■ **REQUIRED WORK**
Here are some records. Copy each one exactly.

■ **EXTRACTED RECORDS**
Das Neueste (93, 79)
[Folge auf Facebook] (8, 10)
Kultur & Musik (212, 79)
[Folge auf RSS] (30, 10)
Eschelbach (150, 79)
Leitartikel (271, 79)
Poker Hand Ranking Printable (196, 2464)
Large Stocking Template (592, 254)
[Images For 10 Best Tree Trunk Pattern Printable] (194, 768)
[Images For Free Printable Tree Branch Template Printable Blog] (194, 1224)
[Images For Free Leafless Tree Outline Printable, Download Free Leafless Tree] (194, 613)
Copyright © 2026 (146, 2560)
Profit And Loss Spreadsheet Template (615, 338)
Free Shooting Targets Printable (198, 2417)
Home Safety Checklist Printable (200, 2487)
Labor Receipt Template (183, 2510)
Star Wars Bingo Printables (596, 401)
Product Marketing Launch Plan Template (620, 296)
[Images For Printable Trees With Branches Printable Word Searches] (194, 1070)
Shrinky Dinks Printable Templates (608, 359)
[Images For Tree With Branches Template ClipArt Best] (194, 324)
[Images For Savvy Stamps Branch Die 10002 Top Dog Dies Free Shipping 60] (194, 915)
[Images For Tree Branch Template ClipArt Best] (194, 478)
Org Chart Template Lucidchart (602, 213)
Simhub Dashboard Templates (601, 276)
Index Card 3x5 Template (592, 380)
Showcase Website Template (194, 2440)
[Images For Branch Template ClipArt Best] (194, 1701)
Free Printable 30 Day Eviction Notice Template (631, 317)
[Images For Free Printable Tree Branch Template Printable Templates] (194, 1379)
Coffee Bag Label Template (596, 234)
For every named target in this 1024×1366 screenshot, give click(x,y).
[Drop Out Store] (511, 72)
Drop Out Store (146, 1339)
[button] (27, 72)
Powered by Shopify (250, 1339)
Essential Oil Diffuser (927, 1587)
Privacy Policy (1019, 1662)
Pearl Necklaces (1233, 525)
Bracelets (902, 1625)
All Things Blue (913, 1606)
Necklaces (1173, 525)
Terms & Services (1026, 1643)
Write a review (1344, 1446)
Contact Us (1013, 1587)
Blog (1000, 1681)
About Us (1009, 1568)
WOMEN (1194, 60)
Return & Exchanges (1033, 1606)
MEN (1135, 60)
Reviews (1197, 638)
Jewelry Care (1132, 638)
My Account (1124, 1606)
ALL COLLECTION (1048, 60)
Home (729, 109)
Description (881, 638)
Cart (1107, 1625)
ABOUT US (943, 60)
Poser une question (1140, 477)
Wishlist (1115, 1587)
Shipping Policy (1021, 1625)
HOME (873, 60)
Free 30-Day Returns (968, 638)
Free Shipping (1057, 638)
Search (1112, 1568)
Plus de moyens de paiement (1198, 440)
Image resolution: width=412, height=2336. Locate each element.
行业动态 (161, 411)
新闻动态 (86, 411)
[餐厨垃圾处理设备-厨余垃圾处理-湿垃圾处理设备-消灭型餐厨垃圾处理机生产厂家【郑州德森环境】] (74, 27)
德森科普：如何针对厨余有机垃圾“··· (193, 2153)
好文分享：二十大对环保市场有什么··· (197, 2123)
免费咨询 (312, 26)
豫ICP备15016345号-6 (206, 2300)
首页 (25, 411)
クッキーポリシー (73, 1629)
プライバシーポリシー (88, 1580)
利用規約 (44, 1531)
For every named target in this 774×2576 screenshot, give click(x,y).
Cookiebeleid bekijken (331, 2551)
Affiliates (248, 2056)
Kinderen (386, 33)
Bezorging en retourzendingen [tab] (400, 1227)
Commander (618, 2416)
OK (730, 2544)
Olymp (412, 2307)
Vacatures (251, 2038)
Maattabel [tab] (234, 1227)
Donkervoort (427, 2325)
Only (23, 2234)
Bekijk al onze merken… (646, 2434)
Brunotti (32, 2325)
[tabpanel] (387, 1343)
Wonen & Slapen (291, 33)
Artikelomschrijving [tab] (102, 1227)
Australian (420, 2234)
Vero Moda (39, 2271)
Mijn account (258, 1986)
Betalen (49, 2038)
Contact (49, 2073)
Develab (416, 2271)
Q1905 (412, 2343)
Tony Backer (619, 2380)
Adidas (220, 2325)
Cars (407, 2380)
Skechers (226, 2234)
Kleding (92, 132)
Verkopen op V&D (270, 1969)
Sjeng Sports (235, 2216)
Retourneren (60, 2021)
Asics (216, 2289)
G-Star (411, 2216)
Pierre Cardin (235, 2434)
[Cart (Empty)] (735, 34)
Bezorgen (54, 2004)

■ **SOLUTION TO THIS EXERCISE**
Das Neueste (93, 79)
[Folge auf Facebook] (8, 10)
Kultur & Musik (212, 79)
[Folge auf RSS] (30, 10)
Eschelbach (150, 79)
Leitartikel (271, 79)
Poker Hand Ranking Printable (196, 2464)
Large Stocking Template (592, 254)
[Images For 10 Best Tree Trunk Pattern Printable] (194, 768)
[Images For Free Printable Tree Branch Template Printable Blog] (194, 1224)
[Images For Free Leafless Tree Outline Printable, Download Free Leafless Tree] (194, 613)
Copyright © 2026 (146, 2560)
Profit And Loss Spreadsheet Template (615, 338)
Free Shooting Targets Printable (198, 2417)
Home Safety Checklist Printable (200, 2487)
Labor Receipt Template (183, 2510)
Star Wars Bingo Printables (596, 401)
Product Marketing Launch Plan Template (620, 296)
[Images For Printable Trees With Branches Printable Word Searches] (194, 1070)
Shrinky Dinks Printable Templates (608, 359)
[Images For Tree With Branches Template ClipArt Best] (194, 324)
[Images For Savvy Stamps Branch Die 10002 Top Dog Dies Free Shipping 60] (194, 915)
[Images For Tree Branch Template ClipArt Best] (194, 478)
Org Chart Template Lucidchart (602, 213)
Simhub Dashboard Templates (601, 276)
Index Card 3x5 Template (592, 380)
Showcase Website Template (194, 2440)
[Images For Branch Template ClipArt Best] (194, 1701)
Free Printable 30 Day Eviction Notice Template (631, 317)
[Images For Free Printable Tree Branch Template Printable Templates] (194, 1379)
Coffee Bag Label Template (596, 234)
For every named target in this 1024×1366 screenshot, give click(x,y).
[Drop Out Store] (511, 72)
Drop Out Store (146, 1339)
[button] (27, 72)
Powered by Shopify (250, 1339)
Essential Oil Diffuser (927, 1587)
Privacy Policy (1019, 1662)
Pearl Necklaces (1233, 525)
Bracelets (902, 1625)
All Things Blue (913, 1606)
Necklaces (1173, 525)
Terms & Services (1026, 1643)
Write a review (1344, 1446)
Contact Us (1013, 1587)
Blog (1000, 1681)
About Us (1009, 1568)
WOMEN (1194, 60)
Return & Exchanges (1033, 1606)
MEN (1135, 60)
Reviews (1197, 638)
Jewelry Care (1132, 638)
My Account (1124, 1606)
ALL COLLECTION (1048, 60)
Home (729, 109)
Description (881, 638)
Cart (1107, 1625)
ABOUT US (943, 60)
Poser une question (1140, 477)
Wishlist (1115, 1587)
Shipping Policy (1021, 1625)
HOME (873, 60)
Free 30-Day Returns (968, 638)
Free Shipping (1057, 638)
Search (1112, 1568)
Plus de moyens de paiement (1198, 440)
Image resolution: width=412, height=2336. Locate each element.
行业动态 (161, 411)
新闻动态 (86, 411)
[餐厨垃圾处理设备-厨余垃圾处理-湿垃圾处理设备-消灭型餐厨垃圾处理机生产厂家【郑州德森环境】] (74, 27)
德森科普：如何针对厨余有机垃圾“··· (193, 2153)
好文分享：二十大对环保市场有什么··· (197, 2123)
免费咨询 (312, 26)
豫ICP备15016345号-6 (206, 2300)
首页 (25, 411)
クッキーポリシー (73, 1629)
プライバシーポリシー (88, 1580)
利用規約 (44, 1531)
For every named target in this 774×2576 screenshot, give click(x,y).
Cookiebeleid bekijken (331, 2551)
Affiliates (248, 2056)
Kinderen (386, 33)
Bezorging en retourzendingen [tab] (400, 1227)
Commander (618, 2416)
OK (730, 2544)
Olymp (412, 2307)
Vacatures (251, 2038)
Maattabel [tab] (234, 1227)
Donkervoort (427, 2325)
Only (23, 2234)
Bekijk al onze merken… (646, 2434)
Brunotti (32, 2325)
[tabpanel] (387, 1343)
Wonen & Slapen (291, 33)
Artikelomschrijving [tab] (102, 1227)
Australian (420, 2234)
Vero Moda (39, 2271)
Mijn account (258, 1986)
Betalen (49, 2038)
Contact (49, 2073)
Develab (416, 2271)
Q1905 (412, 2343)
Tony Backer (619, 2380)
Adidas (220, 2325)
Cars (407, 2380)
Skechers (226, 2234)
Kleding (92, 132)
Verkopen op V&D (270, 1969)
Sjeng Sports (235, 2216)
Retourneren (60, 2021)
Asics (216, 2289)
G-Star (411, 2216)
Pierre Cardin (235, 2434)
[Cart (Empty)] (735, 34)
Bezorgen (54, 2004)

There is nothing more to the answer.